Desde 2019 realizo encontros mensais para apresentar as filósofas da história, o Café com as Filósofas. Dia 16 de Outubro apresentei a pensadora Françoise Vergès e seu novo livro Um Feminismo Decolonial. E é sobre isto que quero falar hoje, decolonizar.
Segundo Vergès, o feminismo decolonial é sem sombra de dúvida anti-racista, anti-capitalista, anti-imperialista, anti-heteronormativo e anti-patriarcal e tem como seu maior opositor o capitalismo, por ser ele um produtor da racialização. Ou seja, o capitalismo não existe sem racialização, pois foi construído sobre bases escravagista e colonizadora. O termo racialização exprime o processo social, político e religioso a partir do qual certas camadas da população de etnia diferente são classificadas tendo em conta características fenotípicas ou culturais e atuam normatizando a inferioridade. É isto o que fazem quando olham para mulheres negras como tendo sua única capacidade a de exercer atividades mal remuneradas ou subempregos. O que é claro, segundo o pensamento capitalista, é que deve existir sempre uma camada social inferior que preste tais serviços e que não façam exigências para que esta estrutura mude. Por esta razão a filósofa acredita que existe sim uma aceitação da exceção que concorda em viver sob normas neoliberais, ou que simplesmente não conseguem ver problema nisto tudo já que esta “colonização” está impressa em sua forma de pensar o mundo. O mesmo acontece com as pessoas que não se reconhecem dentro do registro de sua descendência, a exemplo das ações agressivas de Sérgio Camargo – Presidente da Fundação Cultural Palmares contra a comunidade negra do Brasil.

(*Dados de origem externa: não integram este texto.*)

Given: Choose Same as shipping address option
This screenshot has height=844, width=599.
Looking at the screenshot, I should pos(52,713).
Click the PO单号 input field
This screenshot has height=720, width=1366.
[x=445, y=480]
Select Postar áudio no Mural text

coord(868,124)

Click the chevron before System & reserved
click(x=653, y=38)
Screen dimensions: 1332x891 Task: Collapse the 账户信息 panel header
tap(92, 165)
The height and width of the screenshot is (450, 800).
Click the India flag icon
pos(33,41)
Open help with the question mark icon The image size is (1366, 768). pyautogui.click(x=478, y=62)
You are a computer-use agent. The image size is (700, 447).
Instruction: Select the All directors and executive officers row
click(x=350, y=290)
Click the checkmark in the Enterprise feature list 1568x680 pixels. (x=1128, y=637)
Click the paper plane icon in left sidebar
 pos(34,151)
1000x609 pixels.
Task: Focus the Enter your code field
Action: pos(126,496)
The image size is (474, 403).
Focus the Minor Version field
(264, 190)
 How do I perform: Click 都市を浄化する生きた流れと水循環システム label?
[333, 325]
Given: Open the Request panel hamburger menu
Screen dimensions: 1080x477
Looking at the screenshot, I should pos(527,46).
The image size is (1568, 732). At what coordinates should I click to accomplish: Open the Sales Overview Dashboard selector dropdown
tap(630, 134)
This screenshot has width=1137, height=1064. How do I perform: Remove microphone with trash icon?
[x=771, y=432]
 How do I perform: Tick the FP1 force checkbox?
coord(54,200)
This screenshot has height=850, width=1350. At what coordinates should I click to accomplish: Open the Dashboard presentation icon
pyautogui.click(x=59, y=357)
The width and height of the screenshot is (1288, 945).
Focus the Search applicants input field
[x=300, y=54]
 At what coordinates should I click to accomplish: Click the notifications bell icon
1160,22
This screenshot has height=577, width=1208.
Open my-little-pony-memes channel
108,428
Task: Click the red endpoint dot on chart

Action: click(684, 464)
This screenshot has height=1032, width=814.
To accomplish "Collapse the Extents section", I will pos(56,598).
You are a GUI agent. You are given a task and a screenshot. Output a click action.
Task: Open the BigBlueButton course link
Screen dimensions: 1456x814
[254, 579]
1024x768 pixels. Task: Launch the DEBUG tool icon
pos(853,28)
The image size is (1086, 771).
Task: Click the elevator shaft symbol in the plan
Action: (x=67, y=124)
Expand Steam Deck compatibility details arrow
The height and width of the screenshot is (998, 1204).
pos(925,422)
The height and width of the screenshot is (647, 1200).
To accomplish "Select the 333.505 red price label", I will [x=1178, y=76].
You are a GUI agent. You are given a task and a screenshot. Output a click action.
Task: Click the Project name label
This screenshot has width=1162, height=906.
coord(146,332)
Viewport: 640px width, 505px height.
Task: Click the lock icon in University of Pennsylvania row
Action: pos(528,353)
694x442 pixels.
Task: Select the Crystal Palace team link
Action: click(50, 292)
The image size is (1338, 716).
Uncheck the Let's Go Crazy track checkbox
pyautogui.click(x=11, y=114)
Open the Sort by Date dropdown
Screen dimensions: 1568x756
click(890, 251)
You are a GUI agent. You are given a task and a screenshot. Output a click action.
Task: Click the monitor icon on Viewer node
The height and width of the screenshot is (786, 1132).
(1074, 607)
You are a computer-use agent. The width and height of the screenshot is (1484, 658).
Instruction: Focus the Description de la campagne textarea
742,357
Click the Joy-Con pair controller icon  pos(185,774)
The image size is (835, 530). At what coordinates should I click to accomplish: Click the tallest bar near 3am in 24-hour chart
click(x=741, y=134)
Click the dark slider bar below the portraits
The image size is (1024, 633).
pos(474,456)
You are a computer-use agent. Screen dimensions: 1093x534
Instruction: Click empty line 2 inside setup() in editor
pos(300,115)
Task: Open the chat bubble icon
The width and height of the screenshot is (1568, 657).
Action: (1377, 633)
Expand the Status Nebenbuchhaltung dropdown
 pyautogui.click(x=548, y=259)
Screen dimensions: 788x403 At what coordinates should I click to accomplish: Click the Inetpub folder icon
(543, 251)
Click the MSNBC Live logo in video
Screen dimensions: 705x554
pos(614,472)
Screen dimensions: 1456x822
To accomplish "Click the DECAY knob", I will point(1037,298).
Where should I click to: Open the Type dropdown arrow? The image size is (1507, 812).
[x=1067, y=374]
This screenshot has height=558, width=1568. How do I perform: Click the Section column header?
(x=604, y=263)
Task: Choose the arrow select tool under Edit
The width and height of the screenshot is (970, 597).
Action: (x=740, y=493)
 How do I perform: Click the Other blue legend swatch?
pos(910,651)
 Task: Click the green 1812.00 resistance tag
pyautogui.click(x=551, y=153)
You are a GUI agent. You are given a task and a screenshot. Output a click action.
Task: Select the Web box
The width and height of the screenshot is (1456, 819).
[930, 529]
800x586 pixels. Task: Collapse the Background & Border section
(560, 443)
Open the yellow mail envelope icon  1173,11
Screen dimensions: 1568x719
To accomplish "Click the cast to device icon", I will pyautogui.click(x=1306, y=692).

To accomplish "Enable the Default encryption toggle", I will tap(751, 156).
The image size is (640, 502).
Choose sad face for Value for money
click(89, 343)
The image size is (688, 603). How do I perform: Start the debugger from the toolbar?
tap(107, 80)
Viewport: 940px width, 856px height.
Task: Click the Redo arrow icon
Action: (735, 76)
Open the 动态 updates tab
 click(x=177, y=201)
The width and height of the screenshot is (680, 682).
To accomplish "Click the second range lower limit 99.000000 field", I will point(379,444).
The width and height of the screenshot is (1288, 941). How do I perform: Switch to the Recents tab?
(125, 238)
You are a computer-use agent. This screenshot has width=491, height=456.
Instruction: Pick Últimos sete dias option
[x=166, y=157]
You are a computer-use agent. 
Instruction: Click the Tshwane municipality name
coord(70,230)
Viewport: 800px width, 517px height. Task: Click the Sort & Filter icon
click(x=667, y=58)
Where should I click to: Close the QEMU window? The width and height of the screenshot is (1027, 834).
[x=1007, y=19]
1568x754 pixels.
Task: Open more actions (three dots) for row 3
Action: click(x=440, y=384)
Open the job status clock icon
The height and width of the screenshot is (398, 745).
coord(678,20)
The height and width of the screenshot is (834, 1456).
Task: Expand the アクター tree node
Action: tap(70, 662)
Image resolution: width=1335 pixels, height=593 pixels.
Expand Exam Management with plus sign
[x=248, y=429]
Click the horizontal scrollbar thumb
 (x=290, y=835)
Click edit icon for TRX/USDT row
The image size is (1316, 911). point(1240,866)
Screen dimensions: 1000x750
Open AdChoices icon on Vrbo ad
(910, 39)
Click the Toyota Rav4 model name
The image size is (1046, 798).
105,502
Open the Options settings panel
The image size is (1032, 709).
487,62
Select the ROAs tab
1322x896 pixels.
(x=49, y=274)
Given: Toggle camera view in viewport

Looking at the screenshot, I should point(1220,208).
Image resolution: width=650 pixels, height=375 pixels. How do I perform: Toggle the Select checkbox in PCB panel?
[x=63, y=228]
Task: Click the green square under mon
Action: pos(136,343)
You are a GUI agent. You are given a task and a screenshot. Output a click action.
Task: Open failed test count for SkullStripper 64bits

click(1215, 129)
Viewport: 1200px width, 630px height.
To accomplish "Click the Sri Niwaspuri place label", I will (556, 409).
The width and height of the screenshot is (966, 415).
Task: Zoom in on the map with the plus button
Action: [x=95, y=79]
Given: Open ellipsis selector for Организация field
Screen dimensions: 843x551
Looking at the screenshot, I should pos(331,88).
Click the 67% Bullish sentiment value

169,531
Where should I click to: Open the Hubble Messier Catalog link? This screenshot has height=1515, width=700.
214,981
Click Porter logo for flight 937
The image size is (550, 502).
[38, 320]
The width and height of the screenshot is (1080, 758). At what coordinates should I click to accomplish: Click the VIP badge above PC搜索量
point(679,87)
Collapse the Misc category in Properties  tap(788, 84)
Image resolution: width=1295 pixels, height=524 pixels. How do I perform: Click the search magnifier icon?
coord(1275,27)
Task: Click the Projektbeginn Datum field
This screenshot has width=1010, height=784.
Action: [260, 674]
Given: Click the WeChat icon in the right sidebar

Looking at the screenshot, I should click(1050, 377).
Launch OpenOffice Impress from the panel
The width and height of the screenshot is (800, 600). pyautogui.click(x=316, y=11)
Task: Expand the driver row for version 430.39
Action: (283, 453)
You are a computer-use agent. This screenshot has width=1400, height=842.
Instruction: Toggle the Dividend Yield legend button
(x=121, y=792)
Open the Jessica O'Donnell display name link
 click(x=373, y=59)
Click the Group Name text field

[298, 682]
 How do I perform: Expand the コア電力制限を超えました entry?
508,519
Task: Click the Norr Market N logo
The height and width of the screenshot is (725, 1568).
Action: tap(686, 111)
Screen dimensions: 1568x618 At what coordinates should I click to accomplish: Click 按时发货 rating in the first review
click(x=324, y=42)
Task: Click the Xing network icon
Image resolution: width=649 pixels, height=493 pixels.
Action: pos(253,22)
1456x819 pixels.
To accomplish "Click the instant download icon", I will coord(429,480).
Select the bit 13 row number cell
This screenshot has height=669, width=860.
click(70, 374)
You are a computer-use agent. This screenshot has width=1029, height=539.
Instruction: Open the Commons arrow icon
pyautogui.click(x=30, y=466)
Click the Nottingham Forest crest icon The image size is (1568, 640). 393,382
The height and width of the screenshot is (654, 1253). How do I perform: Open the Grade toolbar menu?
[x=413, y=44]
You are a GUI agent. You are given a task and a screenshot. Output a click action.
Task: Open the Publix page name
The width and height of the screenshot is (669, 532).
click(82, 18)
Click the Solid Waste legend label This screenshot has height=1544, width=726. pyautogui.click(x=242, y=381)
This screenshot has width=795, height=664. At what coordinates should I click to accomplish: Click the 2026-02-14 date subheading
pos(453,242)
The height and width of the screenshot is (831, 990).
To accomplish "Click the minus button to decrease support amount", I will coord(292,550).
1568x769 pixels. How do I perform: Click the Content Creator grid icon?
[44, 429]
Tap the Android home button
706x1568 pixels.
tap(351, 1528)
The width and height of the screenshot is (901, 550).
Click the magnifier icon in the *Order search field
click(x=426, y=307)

Seguindo esta linha de pensamento podemos falar que o colonialismo possa ter sido eliminado em muitos lugares, mas a colonização continua como um processo devastador. Descolonizar é muito diferente de decolonizar, pois o primeiro pode ser feito em atos jurídicos ou políticos como uma declaração de independência por exemplo. Enquanto que a decolonização é um movimento que tem a necessidade de se iniciar em si mesmo. Mas como podemos fazer isto? Bem, este é o verdadeiro desafio e que exige uma atenção amorosa e acolhedora diária. Olhar para as pessoas sem esperar ou forçar que tenham este ou aquele comportamento. Olhar para si mesmo e perceber nas pequenas ações o quanto se é colonizado.
Penso que ao termos no horizonte a postura decolonial precisamos pô-la em prática nos meios em que convivemos. No meio acadêmico, ao perceber que ali não é o berço da verdade e que qualquer pessoa pode participar ou ingressar neste meio. Que o movimento feminista precisa imediatamente colocar em prática este procedimento, para que percebamos que mulheres – sejam quais forem – não precisam estar na capa das revistas ou terem milhares de seguidorers ou o aval de um grupo específico para que sejam aceitas e ouvidas como pensadoras. Nenhuma pessoa precisa. Que aproximações pessoais, sentimentais, não precisam cumprir um ritual determinado para que exista e faça bem aos envolvidos. Que não precisamos bradar a formação acadêmica para que uma produção literária ou jornalística seja aceita como profunda e necessária. Que não é preciso fama para que se tenha uma vida profissional realizada. Que não precisamos consumir isto ou aquilo na ingênua convicção de que o que nos trazem de fora é a verdade. A começar de tudo o que disse aqui, pois isto você pode ouvir ou não.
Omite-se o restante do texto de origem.